■ WHAT YOU WILL DO
Reproduce the full set of records verbatim.

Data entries
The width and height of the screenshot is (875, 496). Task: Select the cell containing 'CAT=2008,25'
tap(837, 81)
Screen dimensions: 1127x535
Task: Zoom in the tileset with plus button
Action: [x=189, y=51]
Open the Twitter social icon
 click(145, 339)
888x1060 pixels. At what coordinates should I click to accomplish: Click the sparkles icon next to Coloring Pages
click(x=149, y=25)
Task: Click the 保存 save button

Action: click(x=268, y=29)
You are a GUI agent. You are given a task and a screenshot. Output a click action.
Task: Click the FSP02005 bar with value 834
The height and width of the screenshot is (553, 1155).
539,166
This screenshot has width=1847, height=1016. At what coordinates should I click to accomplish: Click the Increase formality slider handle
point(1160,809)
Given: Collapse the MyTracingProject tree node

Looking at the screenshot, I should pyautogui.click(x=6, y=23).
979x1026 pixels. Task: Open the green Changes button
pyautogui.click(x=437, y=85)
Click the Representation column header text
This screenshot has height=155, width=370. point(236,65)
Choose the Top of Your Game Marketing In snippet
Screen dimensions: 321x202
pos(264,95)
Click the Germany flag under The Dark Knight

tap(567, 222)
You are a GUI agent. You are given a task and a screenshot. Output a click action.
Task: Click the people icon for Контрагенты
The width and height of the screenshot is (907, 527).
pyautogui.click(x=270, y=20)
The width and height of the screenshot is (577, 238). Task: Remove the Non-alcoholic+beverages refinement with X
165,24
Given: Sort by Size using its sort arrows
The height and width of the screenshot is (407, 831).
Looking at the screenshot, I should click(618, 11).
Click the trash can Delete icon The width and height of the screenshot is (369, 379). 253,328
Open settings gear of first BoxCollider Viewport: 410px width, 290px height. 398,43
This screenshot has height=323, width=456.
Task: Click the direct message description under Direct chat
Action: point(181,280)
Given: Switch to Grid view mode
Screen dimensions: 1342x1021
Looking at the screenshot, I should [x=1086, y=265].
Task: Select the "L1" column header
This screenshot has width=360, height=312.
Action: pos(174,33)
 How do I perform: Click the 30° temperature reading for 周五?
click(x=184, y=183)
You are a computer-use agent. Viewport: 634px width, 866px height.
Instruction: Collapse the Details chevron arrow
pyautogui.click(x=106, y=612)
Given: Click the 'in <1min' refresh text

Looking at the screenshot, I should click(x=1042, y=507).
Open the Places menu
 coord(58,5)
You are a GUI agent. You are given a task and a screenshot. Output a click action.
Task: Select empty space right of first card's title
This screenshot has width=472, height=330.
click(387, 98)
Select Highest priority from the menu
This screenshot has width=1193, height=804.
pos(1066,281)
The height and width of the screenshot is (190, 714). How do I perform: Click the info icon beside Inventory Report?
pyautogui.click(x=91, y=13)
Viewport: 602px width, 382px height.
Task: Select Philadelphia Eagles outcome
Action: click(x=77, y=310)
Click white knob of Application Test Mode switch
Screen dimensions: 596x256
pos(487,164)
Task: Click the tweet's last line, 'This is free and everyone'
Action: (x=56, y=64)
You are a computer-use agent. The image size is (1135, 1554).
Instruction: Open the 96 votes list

■ YOUR SOLUTION
The width and height of the screenshot is (875, 496). Task: Select the cell containing 'CAT=2008,25'
tap(837, 81)
Screen dimensions: 1127x535
Task: Zoom in the tileset with plus button
Action: [x=189, y=51]
Open the Twitter social icon
 click(145, 339)
888x1060 pixels. At what coordinates should I click to accomplish: Click the sparkles icon next to Coloring Pages
click(x=149, y=25)
Task: Click the 保存 save button

Action: click(x=268, y=29)
You are a GUI agent. You are given a task and a screenshot. Output a click action.
Task: Click the FSP02005 bar with value 834
The height and width of the screenshot is (553, 1155).
539,166
This screenshot has width=1847, height=1016. At what coordinates should I click to accomplish: Click the Increase formality slider handle
point(1160,809)
Given: Collapse the MyTracingProject tree node

Looking at the screenshot, I should pyautogui.click(x=6, y=23).
979x1026 pixels. Task: Open the green Changes button
pyautogui.click(x=437, y=85)
Click the Representation column header text
This screenshot has height=155, width=370. point(236,65)
Choose the Top of Your Game Marketing In snippet
Screen dimensions: 321x202
pos(264,95)
Click the Germany flag under The Dark Knight

tap(567, 222)
You are a GUI agent. You are given a task and a screenshot. Output a click action.
Task: Click the people icon for Контрагенты
The width and height of the screenshot is (907, 527).
pyautogui.click(x=270, y=20)
The width and height of the screenshot is (577, 238). Task: Remove the Non-alcoholic+beverages refinement with X
165,24
Given: Sort by Size using its sort arrows
The height and width of the screenshot is (407, 831).
Looking at the screenshot, I should click(618, 11).
Click the trash can Delete icon The width and height of the screenshot is (369, 379). 253,328
Open settings gear of first BoxCollider Viewport: 410px width, 290px height. 398,43
This screenshot has height=323, width=456.
Task: Click the direct message description under Direct chat
Action: point(181,280)
Given: Switch to Grid view mode
Screen dimensions: 1342x1021
Looking at the screenshot, I should [x=1086, y=265].
Task: Select the "L1" column header
This screenshot has width=360, height=312.
Action: pos(174,33)
 How do I perform: Click the 30° temperature reading for 周五?
click(x=184, y=183)
You are a computer-use agent. Viewport: 634px width, 866px height.
Instruction: Collapse the Details chevron arrow
pyautogui.click(x=106, y=612)
Given: Click the 'in <1min' refresh text

Looking at the screenshot, I should click(x=1042, y=507).
Open the Places menu
 coord(58,5)
You are a GUI agent. You are given a task and a screenshot. Output a click action.
Task: Select empty space right of first card's title
This screenshot has width=472, height=330.
click(387, 98)
Select Highest priority from the menu
This screenshot has width=1193, height=804.
pos(1066,281)
The height and width of the screenshot is (190, 714). How do I perform: Click the info icon beside Inventory Report?
pyautogui.click(x=91, y=13)
Viewport: 602px width, 382px height.
Task: Select Philadelphia Eagles outcome
Action: click(x=77, y=310)
Click white knob of Application Test Mode switch
Screen dimensions: 596x256
pos(487,164)
Task: Click the tweet's last line, 'This is free and everyone'
Action: (x=56, y=64)
You are a computer-use agent. The image size is (1135, 1554).
Instruction: Open the 96 votes list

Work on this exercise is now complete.